WRITTEN PROBLEM A
In the post about Obama and the financial collapse, how does John McCain respond to the imminent collapse of the 18th largest corporation in the world?

EXCERPT
....................

Shorter conservative take on Obama's response to the imminent financial collapse

I don't know, but I suspect that Republicans think we Obama-voters are thinking this about the collapse of AIG and Lehman brothers:

I can't wait until President-for-life Hussein Obama X puts these people all up against the wall and expropriates their funds to pay for slave reparations.

As Atrios explains, we're heading towards a drastic financial situation. John McCain's response to the imminent collapse of the 18th largest corporation in the world is to claim that the fundamentals of the economy are strong. Obama knows that they aren't and haven't been for some time now. George Bush juiced the system to win reelection in 2004, and prolonged the housing bubble to try to retain his congressional majorities. Allowing the bubble to deflate earlier would've been more responsible, since it could've been done in a controlled way, but that would've meant accepting that the Bush economic policy had failed.

So instead, Republicans propped up a collapsing bubble with unwise policies, aided and abetted by financial industry lobbyists. Interestingly, those lobbyists compose most of John McCain's senior campaign staff, as well as his economic advisors.

There are a few Republicans who see how this could backfire on McCain, but I don't think they get the depths of the problem. It isn't just that McCain is inextricably linked to the very people who got us into this mess, nor that he denies that there's a mess (heck, he's still got 11-14 houses, so how bad can it be?). No the problem comes from Social Security.

....................

INPUT DATA

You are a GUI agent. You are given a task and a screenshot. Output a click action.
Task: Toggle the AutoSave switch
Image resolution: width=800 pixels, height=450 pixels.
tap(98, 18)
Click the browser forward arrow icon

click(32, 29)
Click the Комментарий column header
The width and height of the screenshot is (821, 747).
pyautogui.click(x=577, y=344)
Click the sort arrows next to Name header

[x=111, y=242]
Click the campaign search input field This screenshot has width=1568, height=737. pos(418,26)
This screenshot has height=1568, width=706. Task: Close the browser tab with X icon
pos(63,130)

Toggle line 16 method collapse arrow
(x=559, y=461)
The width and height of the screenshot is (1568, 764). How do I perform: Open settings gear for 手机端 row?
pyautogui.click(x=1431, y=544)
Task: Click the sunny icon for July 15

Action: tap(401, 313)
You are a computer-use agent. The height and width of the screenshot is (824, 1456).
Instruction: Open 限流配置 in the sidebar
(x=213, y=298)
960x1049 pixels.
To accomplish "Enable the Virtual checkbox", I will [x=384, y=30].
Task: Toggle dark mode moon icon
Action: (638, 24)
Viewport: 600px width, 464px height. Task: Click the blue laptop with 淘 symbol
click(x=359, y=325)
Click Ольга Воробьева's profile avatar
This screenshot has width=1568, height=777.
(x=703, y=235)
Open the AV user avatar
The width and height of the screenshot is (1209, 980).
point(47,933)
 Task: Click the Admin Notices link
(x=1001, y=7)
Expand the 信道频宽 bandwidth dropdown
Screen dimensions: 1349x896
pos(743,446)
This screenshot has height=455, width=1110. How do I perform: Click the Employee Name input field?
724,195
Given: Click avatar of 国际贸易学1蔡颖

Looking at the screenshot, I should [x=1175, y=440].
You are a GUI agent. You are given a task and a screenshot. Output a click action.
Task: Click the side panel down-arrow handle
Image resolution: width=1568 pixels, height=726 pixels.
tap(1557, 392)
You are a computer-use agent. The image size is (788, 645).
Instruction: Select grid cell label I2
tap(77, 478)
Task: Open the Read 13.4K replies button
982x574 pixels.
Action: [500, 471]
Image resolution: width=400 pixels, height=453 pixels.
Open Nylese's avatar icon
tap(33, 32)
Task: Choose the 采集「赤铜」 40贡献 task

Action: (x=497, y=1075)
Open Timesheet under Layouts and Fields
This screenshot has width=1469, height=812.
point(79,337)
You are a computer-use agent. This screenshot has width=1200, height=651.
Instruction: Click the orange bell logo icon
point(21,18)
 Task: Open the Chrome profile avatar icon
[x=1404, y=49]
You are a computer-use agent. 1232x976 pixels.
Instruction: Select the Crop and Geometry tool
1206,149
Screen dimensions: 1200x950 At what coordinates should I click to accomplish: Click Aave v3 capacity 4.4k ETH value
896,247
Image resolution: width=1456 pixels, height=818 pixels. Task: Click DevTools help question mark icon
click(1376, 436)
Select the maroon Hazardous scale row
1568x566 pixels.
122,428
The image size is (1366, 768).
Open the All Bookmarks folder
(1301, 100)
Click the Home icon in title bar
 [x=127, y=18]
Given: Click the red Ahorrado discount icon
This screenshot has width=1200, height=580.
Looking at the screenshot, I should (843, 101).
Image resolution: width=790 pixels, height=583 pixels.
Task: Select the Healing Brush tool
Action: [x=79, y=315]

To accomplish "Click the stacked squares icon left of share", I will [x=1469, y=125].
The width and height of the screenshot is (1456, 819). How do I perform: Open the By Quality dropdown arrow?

....................

WRITTEN PROBLEM B
Output the records as a JSON list of strings, one string per line and blank lines left out. Cover only the lines from the start of the records up to and including the line with "Action: [500, 471]".

TASK RESULT A
He claims that the fundamentals of the economy are strong.

TASK RESULT B
[
  "You are a GUI agent. You are given a task and a screenshot. Output a click action.",
  "Task: Toggle the AutoSave switch",
  "Image resolution: width=800 pixels, height=450 pixels.",
  "tap(98, 18)",
  "Click the browser forward arrow icon",
  "click(32, 29)",
  "Click the Комментарий column header",
  "The width and height of the screenshot is (821, 747).",
  "pyautogui.click(x=577, y=344)",
  "Click the sort arrows next to Name header",
  "[x=111, y=242]",
  "Click the campaign search input field This screenshot has width=1568, height=737. pos(418,26)",
  "This screenshot has height=1568, width=706. Task: Close the browser tab with X icon",
  "pos(63,130)",
  "Toggle line 16 method collapse arrow",
  "(x=559, y=461)",
  "The width and height of the screenshot is (1568, 764). How do I perform: Open settings gear for 手机端 row?",
  "pyautogui.click(x=1431, y=544)",
  "Task: Click the sunny icon for July 15",
  "Action: tap(401, 313)",
  "You are a computer-use agent. The height and width of the screenshot is (824, 1456).",
  "Instruction: Open 限流配置 in the sidebar",
  "(x=213, y=298)",
  "960x1049 pixels.",
  "To accomplish \"Enable the Virtual checkbox\", I will [x=384, y=30].",
  "Task: Toggle dark mode moon icon",
  "Action: (638, 24)",
  "Viewport: 600px width, 464px height. Task: Click the blue laptop with 淘 symbol",
  "click(x=359, y=325)",
  "Click Ольга Воробьева's profile avatar",
  "This screenshot has width=1568, height=777.",
  "(x=703, y=235)",
  "Open the AV user avatar",
  "The width and height of the screenshot is (1209, 980).",
  "point(47,933)",
  " Task: Click the Admin Notices link",
  "(x=1001, y=7)",
  "Expand the 信道频宽 bandwidth dropdown",
  "Screen dimensions: 1349x896",
  "pos(743,446)",
  "This screenshot has height=455, width=1110. How do I perform: Click the Employee Name input field?",
  "724,195",
  "Given: Click avatar of 国际贸易学1蔡颖",
  "Looking at the screenshot, I should [x=1175, y=440].",
  "You are a GUI agent. You are given a task and a screenshot. Output a click action.",
  "Task: Click the side panel down-arrow handle",
  "Image resolution: width=1568 pixels, height=726 pixels.",
  "tap(1557, 392)",
  "You are a computer-use agent. The image size is (788, 645).",
  "Instruction: Select grid cell label I2",
  "tap(77, 478)",
  "Task: Open the Read 13.4K replies button",
  "982x574 pixels.",
  "Action: [500, 471]"
]